━━━━━ Records supplied
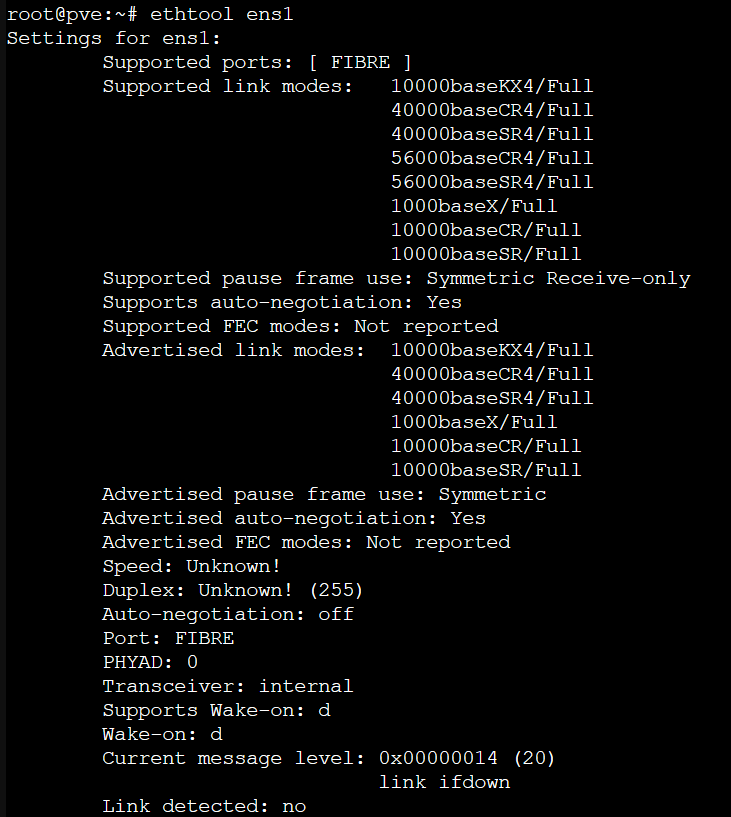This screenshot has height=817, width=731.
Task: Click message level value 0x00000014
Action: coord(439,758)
━━━━━━━━━━
━━━━━ Records supplied
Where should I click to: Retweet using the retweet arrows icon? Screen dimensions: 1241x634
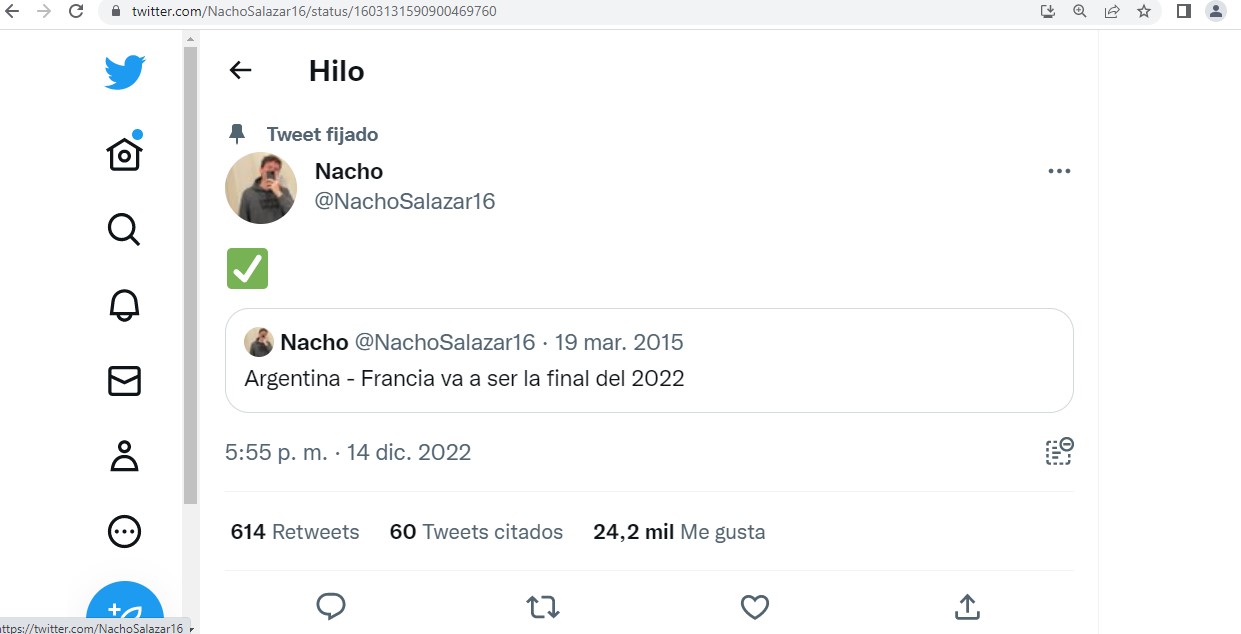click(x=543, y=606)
━━━━━━━━━━
━━━━━ Records supplied
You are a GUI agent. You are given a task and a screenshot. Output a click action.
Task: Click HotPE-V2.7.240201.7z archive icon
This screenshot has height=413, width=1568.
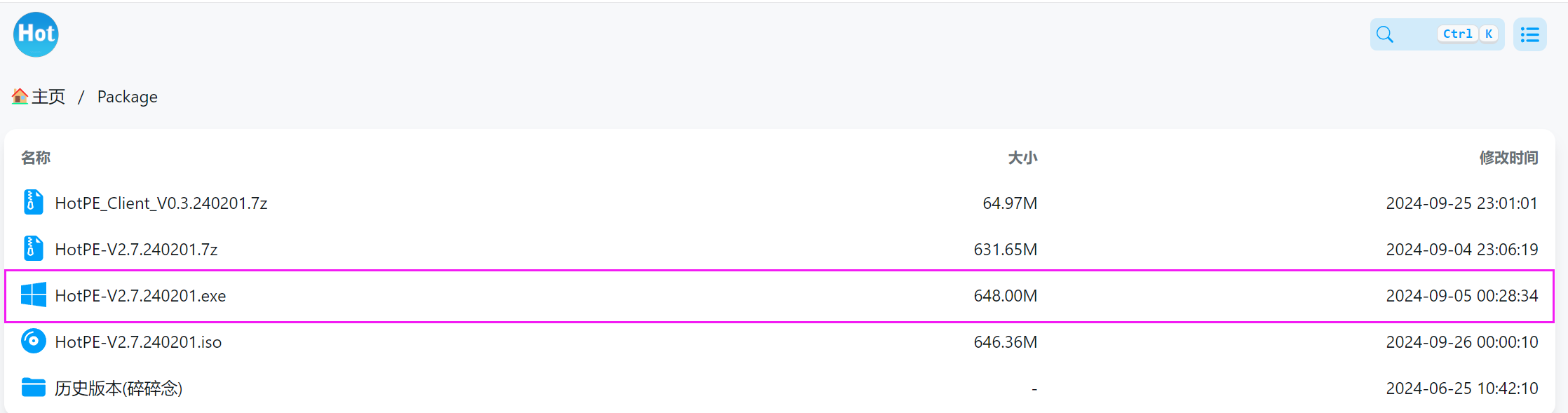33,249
━━━━━━━━━━
#### [Short task]
Can you turn everything from the line containing "This screenshot has height=817, width=731." down to the line containing "Action: coord(439,758)" into a Markdown table with the columns Line No. and Item Text, one row per line, skipping blank lines and leaving the pictures out?

#### [Response below]
| Line No. | Item Text |
|---|---|
| 1 | This screenshot has height=817, width=731. |
| 2 | Task: Click message level value 0x00000014 |
| 3 | Action: coord(439,758) |